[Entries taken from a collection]
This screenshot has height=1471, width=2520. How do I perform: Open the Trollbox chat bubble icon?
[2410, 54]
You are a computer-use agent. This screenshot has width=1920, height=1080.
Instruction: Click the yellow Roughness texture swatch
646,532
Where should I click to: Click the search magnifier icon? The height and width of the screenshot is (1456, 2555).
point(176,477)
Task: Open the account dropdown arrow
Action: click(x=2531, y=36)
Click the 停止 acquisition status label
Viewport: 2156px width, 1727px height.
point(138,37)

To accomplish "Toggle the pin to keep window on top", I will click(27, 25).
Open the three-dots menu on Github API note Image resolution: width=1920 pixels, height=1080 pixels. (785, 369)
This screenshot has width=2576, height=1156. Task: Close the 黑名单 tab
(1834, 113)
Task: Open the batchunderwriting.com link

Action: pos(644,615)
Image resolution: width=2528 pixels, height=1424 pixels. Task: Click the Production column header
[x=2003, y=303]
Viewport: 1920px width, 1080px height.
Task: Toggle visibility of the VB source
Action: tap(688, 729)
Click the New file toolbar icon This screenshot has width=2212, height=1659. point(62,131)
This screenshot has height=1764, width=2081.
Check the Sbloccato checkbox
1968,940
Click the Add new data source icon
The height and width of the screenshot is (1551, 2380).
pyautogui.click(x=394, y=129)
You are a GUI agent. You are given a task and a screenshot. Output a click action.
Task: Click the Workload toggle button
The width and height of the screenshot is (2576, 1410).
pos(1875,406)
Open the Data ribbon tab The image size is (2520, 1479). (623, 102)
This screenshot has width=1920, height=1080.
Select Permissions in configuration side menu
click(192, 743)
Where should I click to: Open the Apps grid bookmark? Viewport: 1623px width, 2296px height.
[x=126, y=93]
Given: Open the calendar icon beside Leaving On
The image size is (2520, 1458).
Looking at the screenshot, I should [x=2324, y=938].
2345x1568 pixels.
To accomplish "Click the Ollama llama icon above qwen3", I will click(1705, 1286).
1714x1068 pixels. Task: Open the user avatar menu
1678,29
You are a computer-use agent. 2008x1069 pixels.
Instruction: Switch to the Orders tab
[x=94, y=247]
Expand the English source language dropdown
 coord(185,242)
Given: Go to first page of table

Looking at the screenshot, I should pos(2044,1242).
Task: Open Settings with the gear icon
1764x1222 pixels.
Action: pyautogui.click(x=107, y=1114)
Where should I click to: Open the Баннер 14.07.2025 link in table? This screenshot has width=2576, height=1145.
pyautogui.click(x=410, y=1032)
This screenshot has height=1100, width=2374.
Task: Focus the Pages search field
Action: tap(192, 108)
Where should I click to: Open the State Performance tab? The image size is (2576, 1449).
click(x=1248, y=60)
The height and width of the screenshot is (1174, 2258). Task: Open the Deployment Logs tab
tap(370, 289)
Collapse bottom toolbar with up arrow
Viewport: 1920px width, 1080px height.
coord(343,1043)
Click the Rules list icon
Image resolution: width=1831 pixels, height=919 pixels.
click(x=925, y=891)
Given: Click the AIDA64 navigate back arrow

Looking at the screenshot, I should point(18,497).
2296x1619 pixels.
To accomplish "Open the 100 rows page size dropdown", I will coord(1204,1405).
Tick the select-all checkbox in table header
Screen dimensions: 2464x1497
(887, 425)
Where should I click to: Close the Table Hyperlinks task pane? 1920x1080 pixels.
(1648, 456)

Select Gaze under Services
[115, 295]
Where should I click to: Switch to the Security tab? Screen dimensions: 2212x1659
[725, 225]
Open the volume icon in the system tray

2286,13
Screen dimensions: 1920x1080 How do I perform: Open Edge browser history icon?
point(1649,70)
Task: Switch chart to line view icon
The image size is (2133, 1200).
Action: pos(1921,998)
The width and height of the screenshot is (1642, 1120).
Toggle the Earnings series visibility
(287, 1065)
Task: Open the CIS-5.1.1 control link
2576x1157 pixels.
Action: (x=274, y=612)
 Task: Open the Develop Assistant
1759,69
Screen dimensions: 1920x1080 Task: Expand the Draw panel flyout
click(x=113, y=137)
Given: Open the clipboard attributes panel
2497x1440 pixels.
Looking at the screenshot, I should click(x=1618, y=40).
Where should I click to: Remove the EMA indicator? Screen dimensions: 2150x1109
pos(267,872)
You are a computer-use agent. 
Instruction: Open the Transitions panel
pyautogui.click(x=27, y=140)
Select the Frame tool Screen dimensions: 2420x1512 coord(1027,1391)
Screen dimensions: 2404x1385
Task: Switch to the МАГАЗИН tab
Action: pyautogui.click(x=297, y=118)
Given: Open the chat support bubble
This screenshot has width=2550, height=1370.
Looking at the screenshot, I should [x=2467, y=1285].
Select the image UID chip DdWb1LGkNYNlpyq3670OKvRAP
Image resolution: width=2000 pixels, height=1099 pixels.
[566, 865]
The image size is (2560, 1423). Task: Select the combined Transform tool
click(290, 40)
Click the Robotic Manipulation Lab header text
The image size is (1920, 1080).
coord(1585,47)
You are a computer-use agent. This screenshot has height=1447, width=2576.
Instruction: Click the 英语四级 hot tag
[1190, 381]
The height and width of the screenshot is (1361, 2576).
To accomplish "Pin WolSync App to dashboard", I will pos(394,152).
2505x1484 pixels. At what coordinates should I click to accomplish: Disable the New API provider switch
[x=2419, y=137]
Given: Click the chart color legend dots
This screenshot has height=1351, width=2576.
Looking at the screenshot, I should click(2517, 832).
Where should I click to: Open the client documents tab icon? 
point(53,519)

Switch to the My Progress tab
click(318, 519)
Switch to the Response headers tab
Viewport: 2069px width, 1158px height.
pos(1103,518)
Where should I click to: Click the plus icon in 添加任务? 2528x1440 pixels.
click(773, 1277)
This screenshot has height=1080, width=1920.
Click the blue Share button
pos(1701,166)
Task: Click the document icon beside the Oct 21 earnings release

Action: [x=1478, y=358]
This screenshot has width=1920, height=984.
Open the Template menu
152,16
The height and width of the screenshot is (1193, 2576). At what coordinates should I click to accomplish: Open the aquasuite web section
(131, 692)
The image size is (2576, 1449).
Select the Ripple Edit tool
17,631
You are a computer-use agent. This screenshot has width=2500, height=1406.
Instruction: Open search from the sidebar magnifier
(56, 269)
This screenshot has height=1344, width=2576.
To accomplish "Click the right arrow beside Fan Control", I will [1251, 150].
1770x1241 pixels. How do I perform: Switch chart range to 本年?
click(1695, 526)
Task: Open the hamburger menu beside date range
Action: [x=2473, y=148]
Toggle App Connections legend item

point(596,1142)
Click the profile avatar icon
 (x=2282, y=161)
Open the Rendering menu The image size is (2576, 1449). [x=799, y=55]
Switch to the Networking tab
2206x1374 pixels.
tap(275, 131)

What is required:
An exact repeat of the lines from the one containing "Switch to the My Progress tab" through the final line above, both included, is the whole answer.

Solved exercise:
Switch to the My Progress tab
click(318, 519)
Switch to the Response headers tab
Viewport: 2069px width, 1158px height.
pos(1103,518)
Where should I click to: Click the plus icon in 添加任务? 2528x1440 pixels.
click(773, 1277)
This screenshot has height=1080, width=1920.
Click the blue Share button
pos(1701,166)
Task: Click the document icon beside the Oct 21 earnings release

Action: [x=1478, y=358]
This screenshot has width=1920, height=984.
Open the Template menu
152,16
The height and width of the screenshot is (1193, 2576). At what coordinates should I click to accomplish: Open the aquasuite web section
(131, 692)
The image size is (2576, 1449).
Select the Ripple Edit tool
17,631
You are a computer-use agent. This screenshot has width=2500, height=1406.
Instruction: Open search from the sidebar magnifier
(56, 269)
This screenshot has height=1344, width=2576.
To accomplish "Click the right arrow beside Fan Control", I will [1251, 150].
1770x1241 pixels. How do I perform: Switch chart range to 本年?
click(1695, 526)
Task: Open the hamburger menu beside date range
Action: [x=2473, y=148]
Toggle App Connections legend item

point(596,1142)
Click the profile avatar icon
 (x=2282, y=161)
Open the Rendering menu The image size is (2576, 1449). [x=799, y=55]
Switch to the Networking tab
2206x1374 pixels.
tap(275, 131)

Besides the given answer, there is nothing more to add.